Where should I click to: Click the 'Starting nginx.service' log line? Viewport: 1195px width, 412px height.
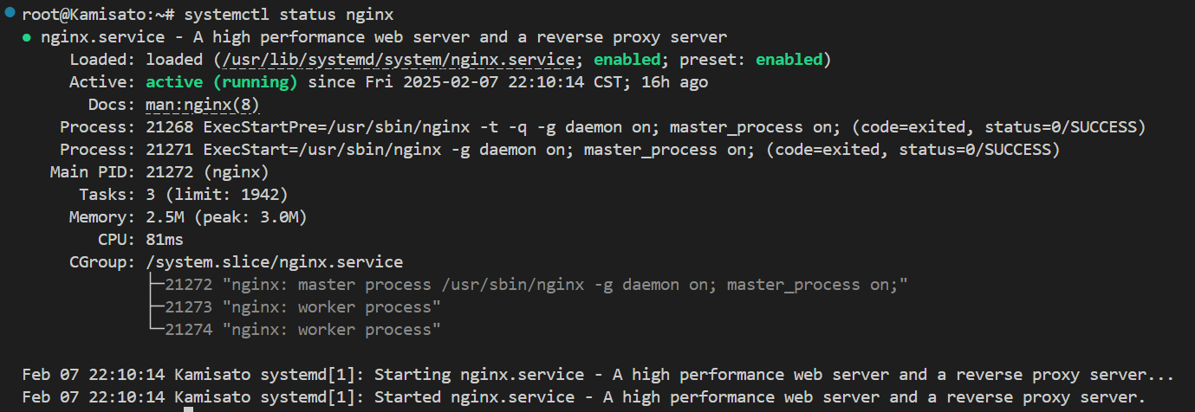click(598, 375)
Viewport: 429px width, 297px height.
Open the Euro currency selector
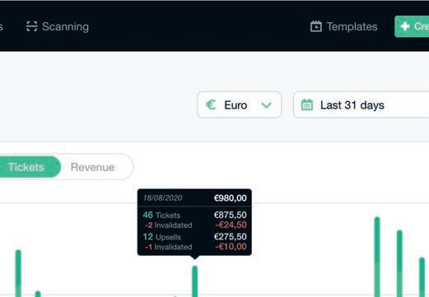point(239,104)
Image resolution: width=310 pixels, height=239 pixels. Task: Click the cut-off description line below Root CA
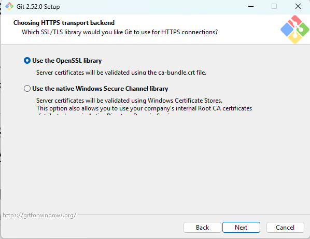pyautogui.click(x=105, y=114)
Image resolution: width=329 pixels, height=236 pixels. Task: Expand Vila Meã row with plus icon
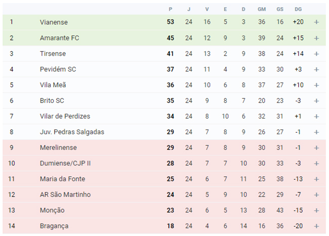[x=316, y=85]
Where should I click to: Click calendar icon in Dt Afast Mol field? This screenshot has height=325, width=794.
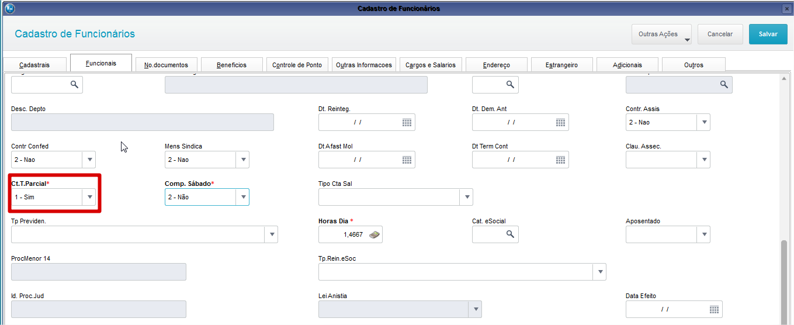407,160
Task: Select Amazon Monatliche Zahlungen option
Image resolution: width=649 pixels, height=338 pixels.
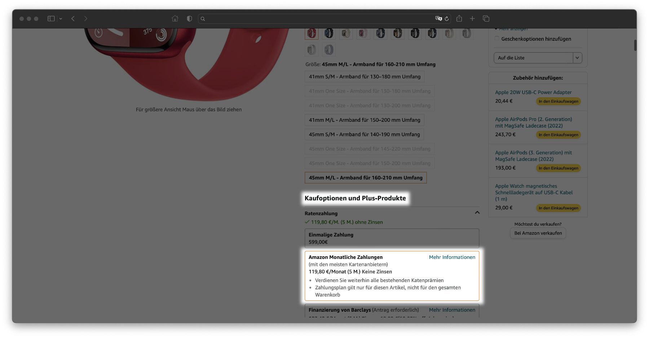Action: [x=392, y=276]
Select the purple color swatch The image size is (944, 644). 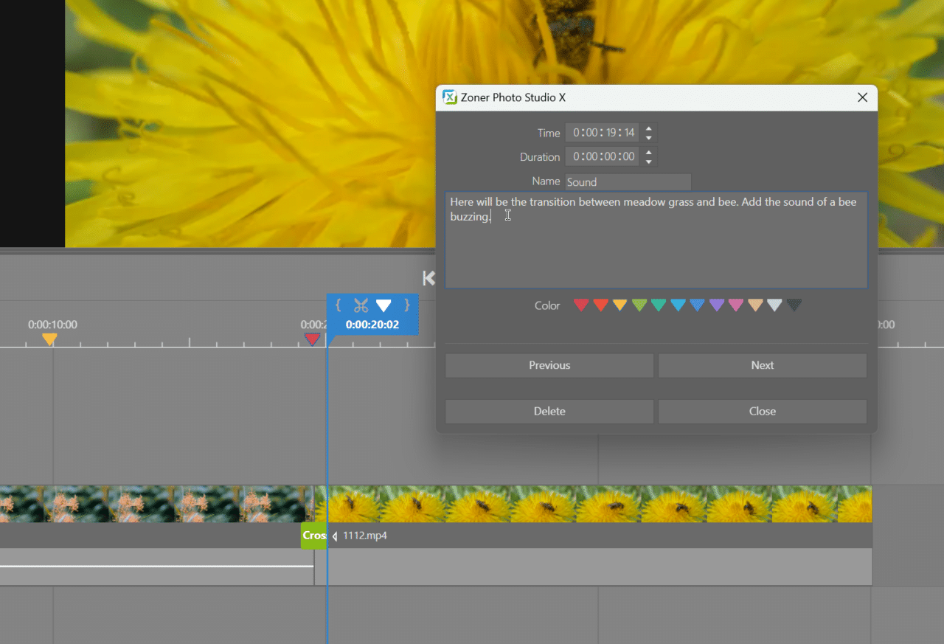pos(715,304)
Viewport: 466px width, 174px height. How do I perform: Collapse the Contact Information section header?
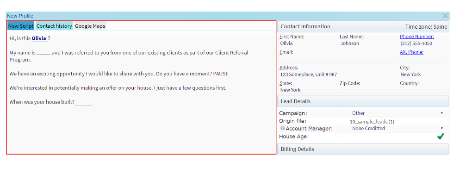[x=363, y=26]
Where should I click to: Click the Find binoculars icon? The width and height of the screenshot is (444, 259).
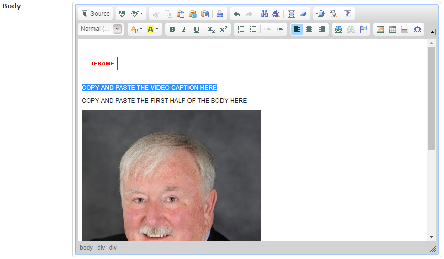pyautogui.click(x=264, y=14)
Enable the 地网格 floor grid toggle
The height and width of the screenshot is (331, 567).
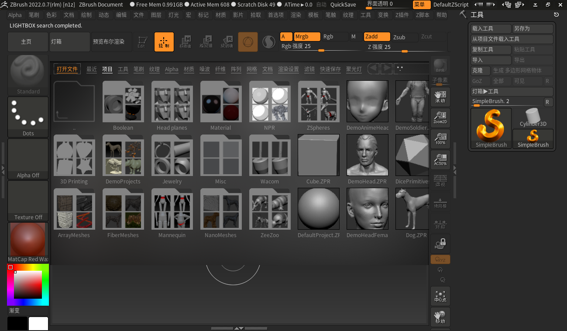click(440, 203)
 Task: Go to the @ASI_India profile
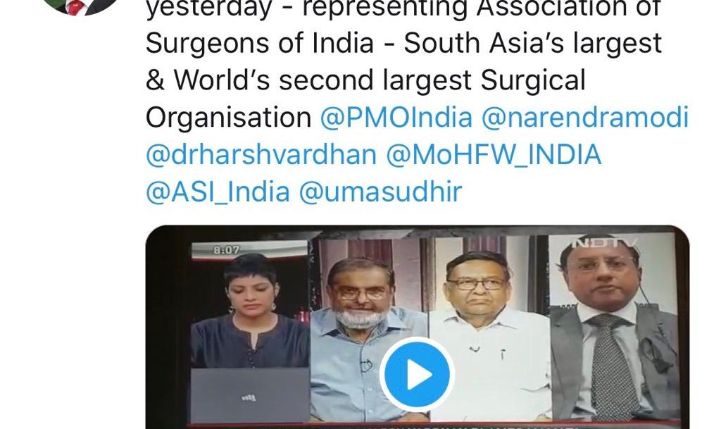coord(218,192)
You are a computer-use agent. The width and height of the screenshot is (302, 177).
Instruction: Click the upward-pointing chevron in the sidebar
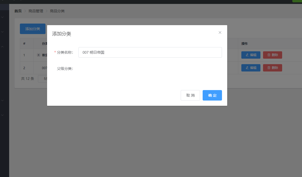(x=2, y=46)

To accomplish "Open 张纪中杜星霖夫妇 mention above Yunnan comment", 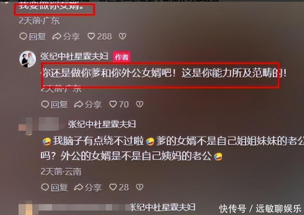I will coord(102,124).
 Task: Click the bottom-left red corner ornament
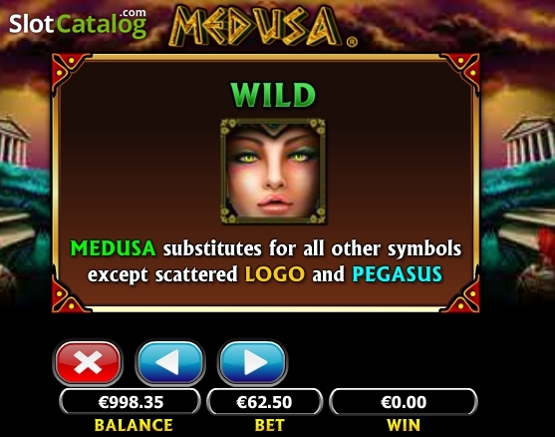[68, 297]
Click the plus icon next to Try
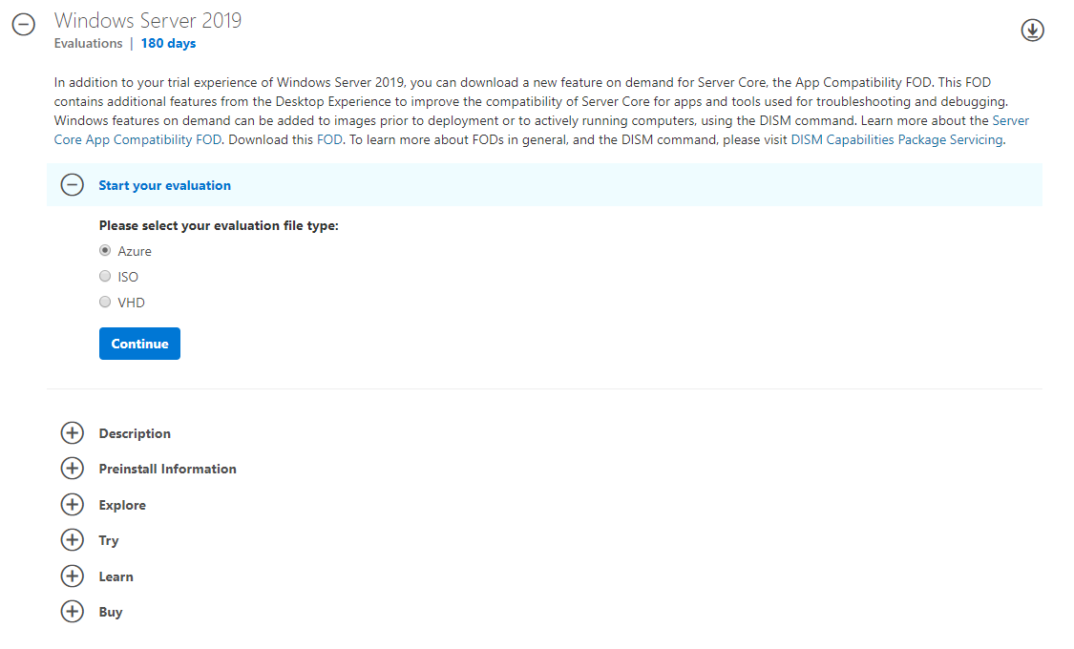1074x649 pixels. [x=72, y=539]
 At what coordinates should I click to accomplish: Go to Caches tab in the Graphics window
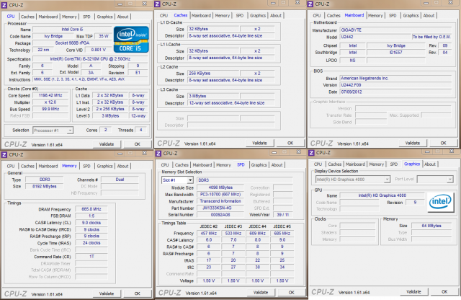point(334,165)
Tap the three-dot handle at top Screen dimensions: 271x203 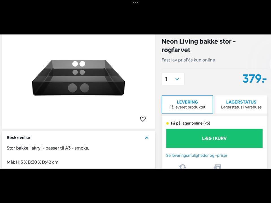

▶ What this task involves
Reproduce the listing above from the line that holds "Open the Euro currency selector" through the line that holds "Task: Select Amazon", both included, with the pictures left out.

▶ Expected answer
Open the Euro currency selector
point(239,104)
Image resolution: width=310 pixels, height=239 pixels. Task: Click the cut-off description line below Root CA
pyautogui.click(x=105, y=114)
Image resolution: width=329 pixels, height=236 pixels. Task: Expand Vila Meã row with plus icon
[x=316, y=85]
Where should I click to: Click calendar icon in Dt Afast Mol field? This screenshot has height=325, width=794.
407,160
Task: Select Amazon Monatliche Zahlungen option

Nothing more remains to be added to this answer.